Globalzession ist grundsätzlich insolvenzfest
Handakte WebLAWg | 11. März 2008 — Bei einer Globalzession werden sämtliche gegenwärtigen und künftigen Forderungen gegenüber Dritten bereits zum Zeitpunkt der En…
Eine Pressemitteilung des BGH berichtet von einer Entscheidung zur Insolvenzanfechtung bei der Globalzession. Demnach sind nach der Auffassung des IX. Zivilsenates die im Rahmen der Globalzession der Bank zufallenden Absonderungsrechte kongruent im Sinne des § 130 Abs. 1 InsO:
Die Entstehung künftiger, an Hand des Inhalts der getroffenen Vereinbarung nicht von Anfang an identifizierbarer Rechte begründet nach der Entscheidung des Bundesgerichtshofs nicht generell eine inkongruente Deckung. Vielmehr ist die Sicherung kongruent, wenn bereits bei Abschluss des Globalabtretungsvertrags das dingliche Geschäft vollzogen und zugleich die schuldrechtliche Seite in dem vertragsrechtlich möglichen Maße derart konkretisiert wird, dass die abgetretenen Forderungen zumindest bestimmbar sind.

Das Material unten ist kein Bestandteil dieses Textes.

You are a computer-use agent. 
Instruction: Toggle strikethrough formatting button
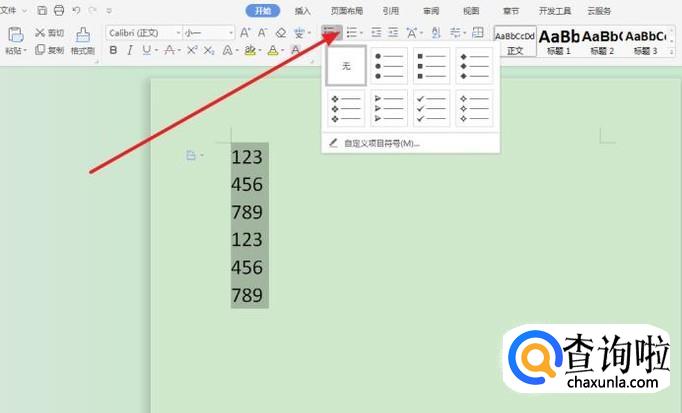coord(170,49)
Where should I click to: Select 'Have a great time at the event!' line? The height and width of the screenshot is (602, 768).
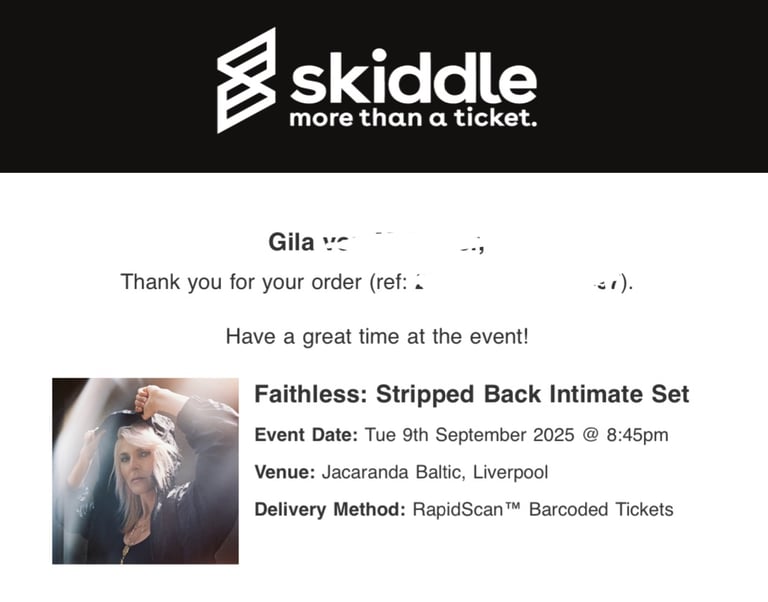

Der Umfang der in Zukunft auf die Bank übergehenden Forderungen ist dann – anders als bei Sicherheiten gemäß Nr. 13 bis 15 AGB-Banken – in abstrakter Form bereits rechtlich bindend festgelegt. Das Werthaltigmachen zukünftiger Forderungen durch Erfüllungshandlungen wie die Herstellung des Werkes oder die Übergabe der Kaufsache ist als selbständige Rechtshandlung anfechtbar, wenn es dem Vertragsschluss mit dem Drittschuldner zeitlich nachfolgt; insoweit handelt es sich ebenfalls um eine kongruente Deckung, wenn dies für das Entstehen der Forderung zutrifft.